### Recorded information
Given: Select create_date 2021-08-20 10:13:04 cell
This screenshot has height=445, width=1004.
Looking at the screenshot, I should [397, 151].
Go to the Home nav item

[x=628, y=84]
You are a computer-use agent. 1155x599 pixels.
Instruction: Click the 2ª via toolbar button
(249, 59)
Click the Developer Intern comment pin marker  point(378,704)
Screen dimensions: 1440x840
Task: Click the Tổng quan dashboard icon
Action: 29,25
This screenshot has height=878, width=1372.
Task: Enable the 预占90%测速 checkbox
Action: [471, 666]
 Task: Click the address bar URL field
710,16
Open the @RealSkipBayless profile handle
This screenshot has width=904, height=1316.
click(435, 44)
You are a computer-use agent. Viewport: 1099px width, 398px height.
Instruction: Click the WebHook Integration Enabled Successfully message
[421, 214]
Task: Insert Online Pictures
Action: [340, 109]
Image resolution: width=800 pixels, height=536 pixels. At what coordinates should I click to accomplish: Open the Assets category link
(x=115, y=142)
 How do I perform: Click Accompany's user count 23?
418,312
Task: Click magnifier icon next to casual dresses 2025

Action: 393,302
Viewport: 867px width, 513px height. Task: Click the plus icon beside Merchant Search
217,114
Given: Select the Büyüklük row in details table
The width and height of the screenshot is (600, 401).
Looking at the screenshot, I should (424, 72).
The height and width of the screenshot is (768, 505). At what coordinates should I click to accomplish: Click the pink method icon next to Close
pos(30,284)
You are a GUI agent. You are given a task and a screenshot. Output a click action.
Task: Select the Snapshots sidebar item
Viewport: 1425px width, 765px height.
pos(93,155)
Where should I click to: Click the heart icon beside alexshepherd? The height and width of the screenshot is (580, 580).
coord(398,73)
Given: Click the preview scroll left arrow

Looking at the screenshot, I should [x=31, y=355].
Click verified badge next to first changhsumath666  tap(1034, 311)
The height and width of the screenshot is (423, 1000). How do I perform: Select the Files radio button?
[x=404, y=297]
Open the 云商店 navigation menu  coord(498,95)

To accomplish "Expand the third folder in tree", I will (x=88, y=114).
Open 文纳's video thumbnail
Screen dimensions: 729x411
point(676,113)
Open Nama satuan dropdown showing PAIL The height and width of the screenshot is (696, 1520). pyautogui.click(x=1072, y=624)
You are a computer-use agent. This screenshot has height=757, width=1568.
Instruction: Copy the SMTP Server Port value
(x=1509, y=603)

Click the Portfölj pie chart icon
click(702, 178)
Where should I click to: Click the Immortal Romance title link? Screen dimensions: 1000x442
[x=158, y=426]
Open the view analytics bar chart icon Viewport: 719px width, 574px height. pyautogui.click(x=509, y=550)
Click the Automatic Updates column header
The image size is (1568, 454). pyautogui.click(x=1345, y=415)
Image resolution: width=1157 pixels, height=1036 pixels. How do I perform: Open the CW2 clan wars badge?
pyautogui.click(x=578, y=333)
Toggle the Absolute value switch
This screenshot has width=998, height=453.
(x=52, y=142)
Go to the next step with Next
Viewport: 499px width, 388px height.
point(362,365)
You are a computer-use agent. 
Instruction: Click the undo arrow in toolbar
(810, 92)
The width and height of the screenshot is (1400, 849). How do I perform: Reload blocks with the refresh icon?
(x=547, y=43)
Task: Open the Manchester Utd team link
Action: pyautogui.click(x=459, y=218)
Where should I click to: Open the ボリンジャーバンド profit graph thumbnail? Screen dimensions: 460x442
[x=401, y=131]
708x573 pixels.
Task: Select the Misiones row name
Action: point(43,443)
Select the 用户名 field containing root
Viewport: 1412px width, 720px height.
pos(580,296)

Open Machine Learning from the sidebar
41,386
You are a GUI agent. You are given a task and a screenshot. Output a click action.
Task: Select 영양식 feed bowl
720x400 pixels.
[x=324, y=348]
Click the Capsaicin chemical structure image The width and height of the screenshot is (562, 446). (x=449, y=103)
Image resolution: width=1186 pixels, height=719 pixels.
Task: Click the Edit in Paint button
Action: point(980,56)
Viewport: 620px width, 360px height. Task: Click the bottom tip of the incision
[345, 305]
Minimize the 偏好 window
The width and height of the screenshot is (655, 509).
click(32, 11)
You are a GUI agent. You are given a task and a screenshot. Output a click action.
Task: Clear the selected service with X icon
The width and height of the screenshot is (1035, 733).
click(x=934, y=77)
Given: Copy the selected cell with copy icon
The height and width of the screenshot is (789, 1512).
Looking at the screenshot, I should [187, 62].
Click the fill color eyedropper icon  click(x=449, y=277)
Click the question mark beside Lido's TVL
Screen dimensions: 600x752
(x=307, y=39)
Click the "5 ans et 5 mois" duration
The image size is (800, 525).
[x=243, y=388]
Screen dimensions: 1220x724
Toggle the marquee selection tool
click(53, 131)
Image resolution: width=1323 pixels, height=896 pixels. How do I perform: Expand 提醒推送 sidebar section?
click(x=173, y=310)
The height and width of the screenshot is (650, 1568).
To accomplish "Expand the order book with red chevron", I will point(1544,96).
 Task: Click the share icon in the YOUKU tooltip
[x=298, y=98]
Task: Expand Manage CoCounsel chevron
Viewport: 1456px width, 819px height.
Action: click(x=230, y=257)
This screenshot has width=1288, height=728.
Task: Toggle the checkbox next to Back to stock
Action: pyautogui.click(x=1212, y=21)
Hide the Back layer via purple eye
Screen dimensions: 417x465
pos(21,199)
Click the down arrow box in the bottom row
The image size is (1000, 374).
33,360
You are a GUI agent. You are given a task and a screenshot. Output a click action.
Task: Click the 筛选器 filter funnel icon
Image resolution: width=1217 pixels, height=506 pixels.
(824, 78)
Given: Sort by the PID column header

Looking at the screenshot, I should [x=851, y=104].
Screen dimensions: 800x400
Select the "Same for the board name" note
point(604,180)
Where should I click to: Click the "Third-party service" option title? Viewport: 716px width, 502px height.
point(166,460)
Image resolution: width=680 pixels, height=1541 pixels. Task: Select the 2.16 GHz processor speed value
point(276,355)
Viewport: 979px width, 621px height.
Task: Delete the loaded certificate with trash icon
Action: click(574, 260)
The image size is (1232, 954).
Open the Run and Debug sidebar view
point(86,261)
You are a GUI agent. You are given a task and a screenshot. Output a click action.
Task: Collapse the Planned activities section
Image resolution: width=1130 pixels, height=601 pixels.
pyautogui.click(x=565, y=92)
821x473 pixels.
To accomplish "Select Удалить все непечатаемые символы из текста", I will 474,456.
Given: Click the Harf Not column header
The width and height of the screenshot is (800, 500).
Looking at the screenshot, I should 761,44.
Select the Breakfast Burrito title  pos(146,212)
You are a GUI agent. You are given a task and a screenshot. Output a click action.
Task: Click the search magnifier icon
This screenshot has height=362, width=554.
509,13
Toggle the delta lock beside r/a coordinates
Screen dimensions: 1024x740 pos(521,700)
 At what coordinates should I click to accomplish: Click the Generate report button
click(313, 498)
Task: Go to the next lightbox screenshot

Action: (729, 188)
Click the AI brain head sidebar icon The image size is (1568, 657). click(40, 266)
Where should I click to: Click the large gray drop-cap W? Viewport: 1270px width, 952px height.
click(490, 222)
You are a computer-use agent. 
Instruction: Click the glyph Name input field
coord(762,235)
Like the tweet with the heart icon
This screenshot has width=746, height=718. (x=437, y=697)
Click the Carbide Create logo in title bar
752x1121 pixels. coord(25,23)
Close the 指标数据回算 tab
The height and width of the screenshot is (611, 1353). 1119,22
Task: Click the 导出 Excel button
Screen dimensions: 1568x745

### Problem details
Copy out the items above word for word, from the line that contains "Click the Automatic Updates column header" up to and including the line that contains "[x=324, y=348]".

### Task response
Click the Automatic Updates column header
The image size is (1568, 454). pyautogui.click(x=1345, y=415)
Image resolution: width=1157 pixels, height=1036 pixels. How do I perform: Open the CW2 clan wars badge?
pyautogui.click(x=578, y=333)
Toggle the Absolute value switch
This screenshot has width=998, height=453.
(x=52, y=142)
Go to the next step with Next
Viewport: 499px width, 388px height.
point(362,365)
You are a computer-use agent. 
Instruction: Click the undo arrow in toolbar
(810, 92)
The width and height of the screenshot is (1400, 849). How do I perform: Reload blocks with the refresh icon?
(x=547, y=43)
Task: Open the Manchester Utd team link
Action: pyautogui.click(x=459, y=218)
Where should I click to: Open the ボリンジャーバンド profit graph thumbnail? Screen dimensions: 460x442
[x=401, y=131]
708x573 pixels.
Task: Select the Misiones row name
Action: point(43,443)
Select the 用户名 field containing root
Viewport: 1412px width, 720px height.
pos(580,296)

Open Machine Learning from the sidebar
41,386
You are a GUI agent. You are given a task and a screenshot. Output a click action.
Task: Select 영양식 feed bowl
720x400 pixels.
[x=324, y=348]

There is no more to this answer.